So this weekend I have had another water infection. I know gross and way more sharing than some people will manage but the context matters.
This morning I found myself in a familiar position of beating myself up because I was not up to my usual performance. I did not have a great night, awake in pain and I was was feeling the effects a little more than the day before.
I found myself profusely apologising to Stephen because I had spent so much time in the bathroom. I was worrying and apologising that I was not sure if I would make it to a family meal in the afternoon.
Then I noticed it. That internal voice. You shouldn’t be leaving Stephen to look after the girls, you shouldn’t be having a bath when you have already had an extra hour in bed, why aren’t you just getting on with it, stop feeling sorry for yourself, you are ridiculous it is only a water infection, just get on with it…

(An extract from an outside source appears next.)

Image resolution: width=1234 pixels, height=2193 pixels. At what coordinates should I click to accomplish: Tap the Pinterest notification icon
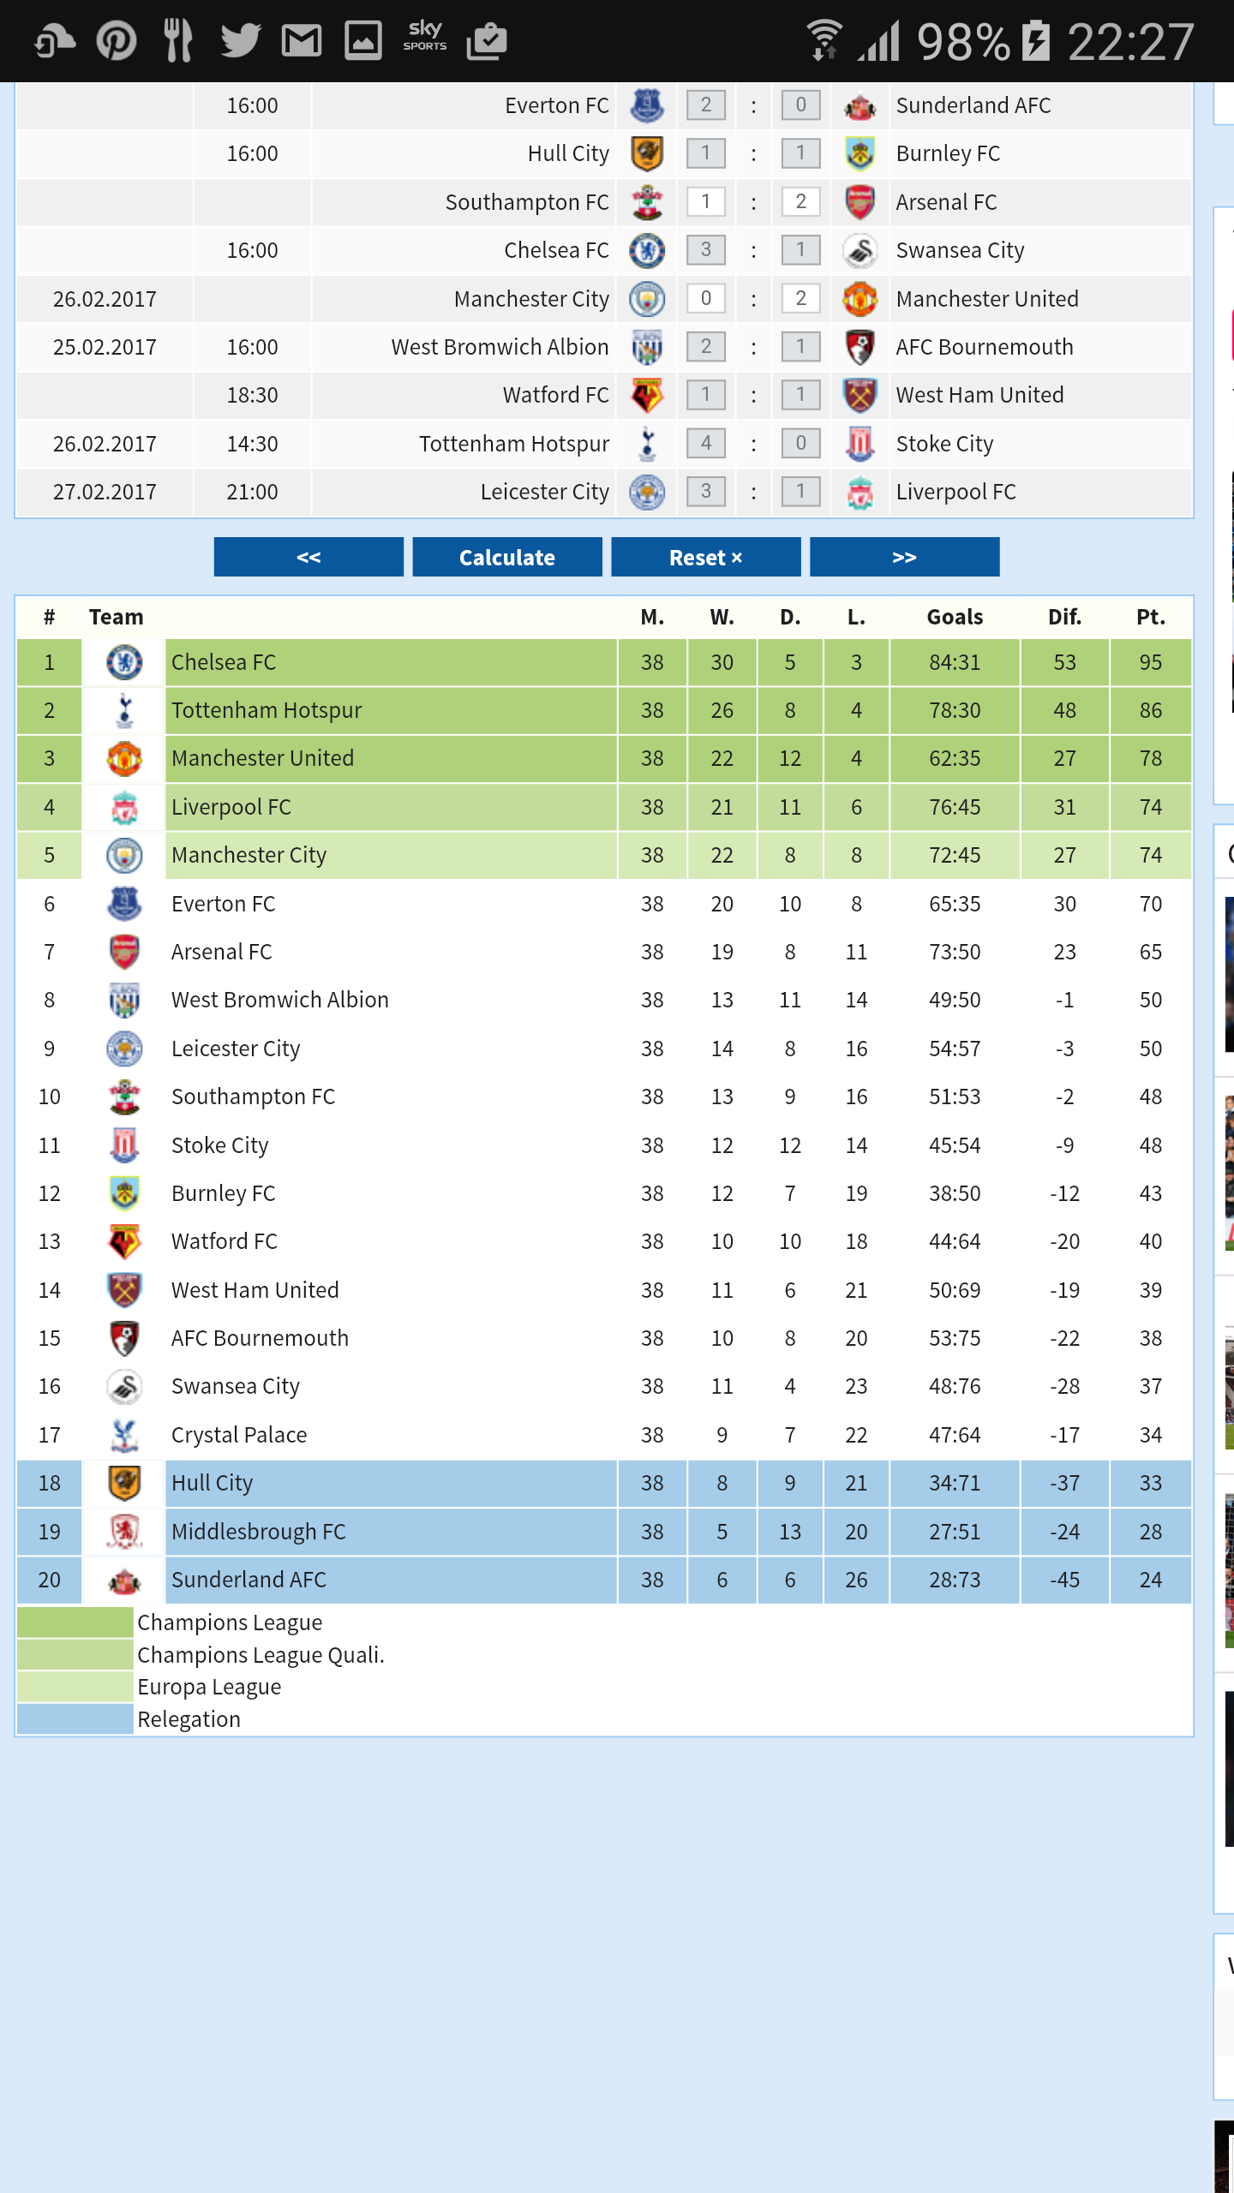click(117, 40)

This was just some of the dialogue. But the break through. I caught myself. I stopped. I reminded myself I hadn’t asked for a water infection, I didn’t choose to be ill, that it was normal to feel tired and in pain and that I deserved to be a little kind to myself.
It may sound like a small thing to many but for me it was huge. I managed to turn my approach on its head. I did push through a little and managed some shopping, helped Gwen with her homework and went to the family meal. But not being one to wallow is a part of me I love and I won’t change.
What was different was that I also managed to sit down a little in between, take painkillers, drink lots of fluids, indulged in extra chill out time and I had two baths in the same day!
Stephen was pleased too. He pointed out he has been trying to coach a kindness towards me for years. He will often say “Be kind to Al” but He said I rarely if ever listen. He has always been amazing and I have heard him say it but I just never believed it. I think I needed to realise it myself.
I understand now, in many ways I have become by own worst enemy. Always pushing myself sometimes close to breaking point. Blaming myself for everything even getting an infection. Now it’s time to learn to be a friend.